■ **PAGE EXCERPT**:

A HR-NBL2 assoicated biological study to link gentic studies performed at diagnosis and relapse with serial circulating tumour DNA (ctDNA) profiling 

1) What is this research about? 

This research is focused on high-risk neuroblastoma, an aggressive childhood cancer that often spreads and is difficult to treat. The study aims to understand how the cancer changes over time by analysing genetic information from both tumour samples and tiny fragments of tumour DNA found in the blood, known as circulating tumour DNA (ctDNA). By studying these changes at diagnosis, during treatment, and at relapse, researchers hope to identify which genetic features are linked to treatment success or resistance. 

2) Why is it important? 

Currently, all children with high-risk neuroblastoma recieve very intensive treatments, but not all patients respond in the same way. Some children relapse or become resistant to therapy, and doctors currently have limited tools to predict who will respond well. Understanding the gentic changes that drive treatment resistance could allow doctors to tailor therapies to each child, improve survival rates, and reduce unnecessary side effects from ineffective treatments.

■ **EXERCISE SET**:
**A.** Rewrite the part of the neuroblastoma research summary that opens with the words containing "Currently, all children" and closes with "effects from ineffective treatments.", changing "doctors" to "clinicians".
**B.** Write the next part of the neuroblastoma research summary, picking up after its last sentence.

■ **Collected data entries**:
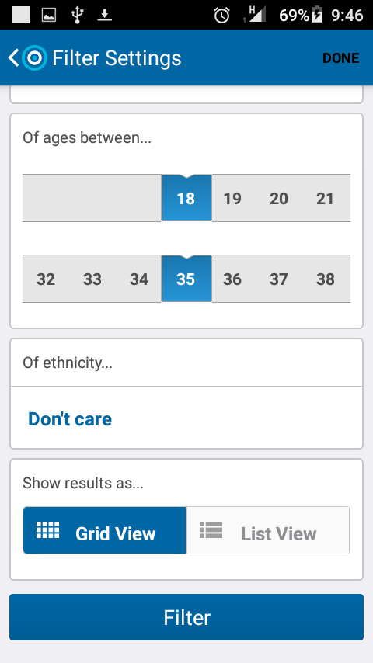The height and width of the screenshot is (663, 373).
Task: Tap the image notification icon
Action: click(x=49, y=16)
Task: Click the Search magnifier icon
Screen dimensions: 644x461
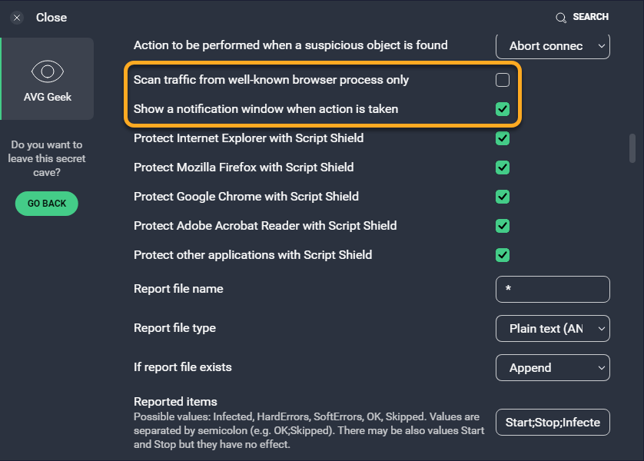Action: 561,18
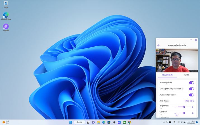Go back using the purple arrow
The width and height of the screenshot is (200, 125).
pyautogui.click(x=159, y=45)
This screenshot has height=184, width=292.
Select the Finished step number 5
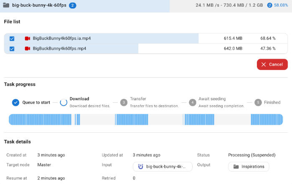click(x=258, y=102)
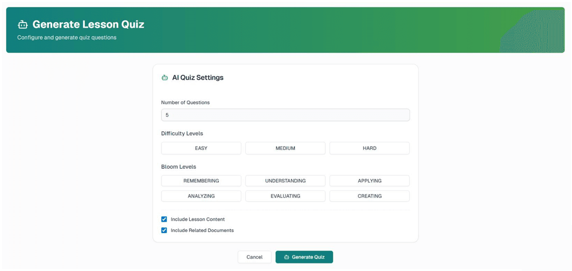Uncheck the Include Lesson Content checkbox
The height and width of the screenshot is (271, 572).
point(164,219)
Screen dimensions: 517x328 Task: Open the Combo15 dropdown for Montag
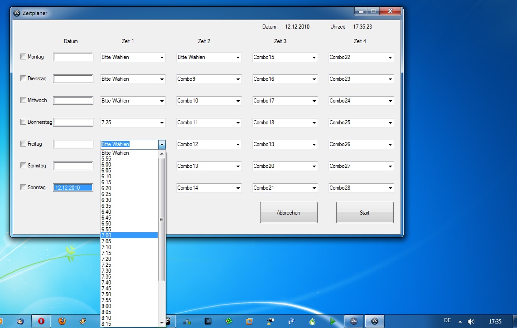(x=314, y=58)
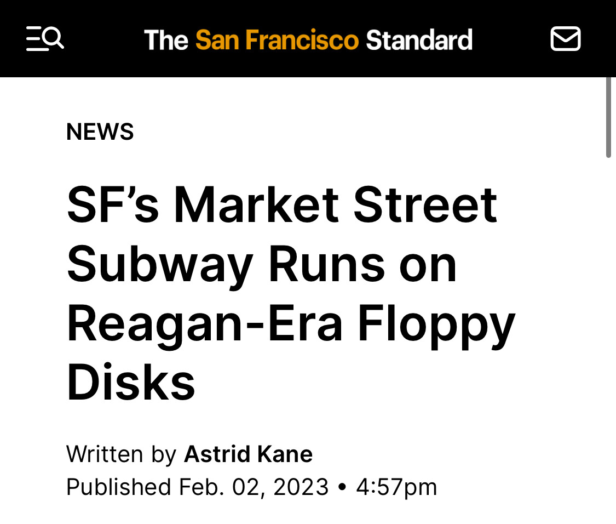
Task: Click the word "Standard" in the header logo
Action: 419,40
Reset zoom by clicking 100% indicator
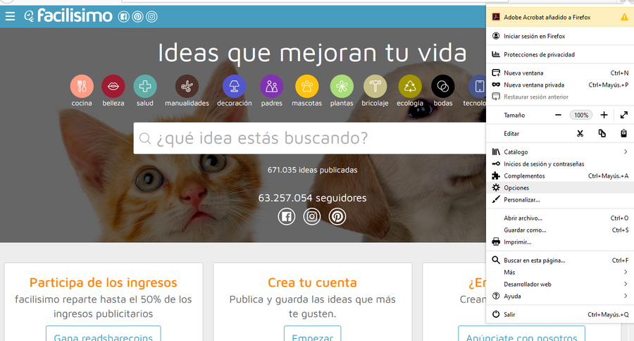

■ **ANSWERS PER TASK**:
**A.**
Currently, all children with high-risk neuroblastoma recieve very intensive treatments, but not all patients respond in the same way. Some children relapse or become resistant to therapy, and clinicians currently have limited tools to predict who will respond well. Understanding the gentic changes that drive treatment resistance could allow clinicians to tailor therapies to each child, improve survival rates, and reduce unnecessary side effects from ineffective treatments.

**B.**
3) what are the researchers doing? 

Researchers will analyse tumour tissue collected at diagnosis and at relapse, alongside multiple blood samples collected during treatment from 400 children taking part in an international clinical trial (HR-NBL2). Using advanced sequencing technologies, they will track genetic changes in the cancer by studying ctDNA in the blood. This approach allows them to detect aggressive cancer cells that may not be captured in a traditional tumour biopsy. They will also study how the cancer keeps growing by investigating telomere maintenance mechanisms, features that cancer cells use to become "immortal."

4) How could this help patients in the future? 

This research could lead to significant breakthroughs in how high-risk neuroblastoma is treated. By identifying the gentic markers linked to treatment resistance, doctors may be able to predict which therapies are most likely to work for each patient. This could enable more personalised, effective treatement plans, earlier detection of relapse, and new targeted therapies. Ultimately, the goal is to increase survival rates and improve the quality of life for children with high-risk neuroblastoma.    

Understanding why some children with B-cell Acute lymphoblastic leukaeima do no respond to Blinatumomab

1) What is this research about? 

This study investigates why some children with B-cell acute lymphoblastic leukaemia (B-ALL) do not respond fully to Blinatumomab, an immunotherapy that helps the immune system target cancer cells. Although Blinatumomab has improved outcomes for many patients, some still relapse or fail to respond. Researchers aim to uncover the biological reasons for this resistance.

2) Why is it important?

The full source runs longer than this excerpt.